Collected data entries
_ _ _
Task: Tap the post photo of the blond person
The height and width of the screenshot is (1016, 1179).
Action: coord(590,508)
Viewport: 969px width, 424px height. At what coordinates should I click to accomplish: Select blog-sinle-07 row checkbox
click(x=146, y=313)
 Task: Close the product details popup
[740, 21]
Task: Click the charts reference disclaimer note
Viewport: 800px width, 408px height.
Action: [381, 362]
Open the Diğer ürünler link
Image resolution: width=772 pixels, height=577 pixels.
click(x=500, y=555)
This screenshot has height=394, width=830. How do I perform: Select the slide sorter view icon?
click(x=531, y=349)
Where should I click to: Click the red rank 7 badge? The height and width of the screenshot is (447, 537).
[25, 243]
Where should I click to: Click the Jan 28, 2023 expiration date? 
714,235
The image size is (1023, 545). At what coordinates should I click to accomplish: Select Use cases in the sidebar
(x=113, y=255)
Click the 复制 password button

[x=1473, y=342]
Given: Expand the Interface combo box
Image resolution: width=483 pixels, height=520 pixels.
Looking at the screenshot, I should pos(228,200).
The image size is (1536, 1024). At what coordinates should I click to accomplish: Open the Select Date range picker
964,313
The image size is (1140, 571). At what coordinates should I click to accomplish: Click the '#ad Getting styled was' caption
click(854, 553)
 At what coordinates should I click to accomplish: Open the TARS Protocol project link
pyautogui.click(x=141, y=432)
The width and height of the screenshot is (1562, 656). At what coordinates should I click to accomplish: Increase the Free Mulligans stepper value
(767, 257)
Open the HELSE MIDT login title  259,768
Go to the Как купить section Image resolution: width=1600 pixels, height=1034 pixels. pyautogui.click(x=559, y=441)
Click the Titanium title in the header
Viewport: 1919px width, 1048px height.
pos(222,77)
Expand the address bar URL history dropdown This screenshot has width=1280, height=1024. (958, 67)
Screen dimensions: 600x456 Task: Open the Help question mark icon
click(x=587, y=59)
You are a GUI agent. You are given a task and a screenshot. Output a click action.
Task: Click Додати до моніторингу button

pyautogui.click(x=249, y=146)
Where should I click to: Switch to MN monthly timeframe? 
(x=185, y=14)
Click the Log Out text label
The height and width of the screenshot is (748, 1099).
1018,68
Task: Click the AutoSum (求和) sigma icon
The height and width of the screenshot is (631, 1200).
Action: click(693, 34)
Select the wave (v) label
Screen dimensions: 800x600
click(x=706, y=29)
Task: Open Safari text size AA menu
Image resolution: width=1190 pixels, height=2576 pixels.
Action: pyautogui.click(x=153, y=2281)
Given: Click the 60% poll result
_ _ _
## WHAT THE TASK REQUIRES
Give back the data above exactly as it appears.

## FINISHED TASK
Task: Tap the post photo of the blond person
The height and width of the screenshot is (1016, 1179).
Action: coord(590,508)
Viewport: 969px width, 424px height. At what coordinates should I click to accomplish: Select blog-sinle-07 row checkbox
click(x=146, y=313)
 Task: Close the product details popup
[740, 21]
Task: Click the charts reference disclaimer note
Viewport: 800px width, 408px height.
Action: [381, 362]
Open the Diğer ürünler link
Image resolution: width=772 pixels, height=577 pixels.
click(x=500, y=555)
This screenshot has height=394, width=830. How do I perform: Select the slide sorter view icon?
click(x=531, y=349)
Where should I click to: Click the red rank 7 badge? The height and width of the screenshot is (447, 537).
[25, 243]
Where should I click to: Click the Jan 28, 2023 expiration date? 
714,235
The image size is (1023, 545). At what coordinates should I click to accomplish: Select Use cases in the sidebar
(x=113, y=255)
Click the 复制 password button

[x=1473, y=342]
Given: Expand the Interface combo box
Image resolution: width=483 pixels, height=520 pixels.
Looking at the screenshot, I should pos(228,200).
The image size is (1536, 1024). At what coordinates should I click to accomplish: Open the Select Date range picker
964,313
The image size is (1140, 571). At what coordinates should I click to accomplish: Click the '#ad Getting styled was' caption
click(854, 553)
 At what coordinates should I click to accomplish: Open the TARS Protocol project link
pyautogui.click(x=141, y=432)
The width and height of the screenshot is (1562, 656). At what coordinates should I click to accomplish: Increase the Free Mulligans stepper value
(767, 257)
Open the HELSE MIDT login title  259,768
Go to the Как купить section Image resolution: width=1600 pixels, height=1034 pixels. pyautogui.click(x=559, y=441)
Click the Titanium title in the header
Viewport: 1919px width, 1048px height.
pos(222,77)
Expand the address bar URL history dropdown This screenshot has width=1280, height=1024. (958, 67)
Screen dimensions: 600x456 Task: Open the Help question mark icon
click(x=587, y=59)
You are a GUI agent. You are given a task and a screenshot. Output a click action.
Task: Click Додати до моніторингу button

pyautogui.click(x=249, y=146)
Where should I click to: Switch to MN monthly timeframe? 
(x=185, y=14)
Click the Log Out text label
The height and width of the screenshot is (748, 1099).
1018,68
Task: Click the AutoSum (求和) sigma icon
The height and width of the screenshot is (631, 1200).
Action: click(693, 34)
Select the wave (v) label
Screen dimensions: 800x600
click(x=706, y=29)
Task: Open Safari text size AA menu
Image resolution: width=1190 pixels, height=2576 pixels.
Action: pyautogui.click(x=153, y=2281)
Given: Click the 60% poll result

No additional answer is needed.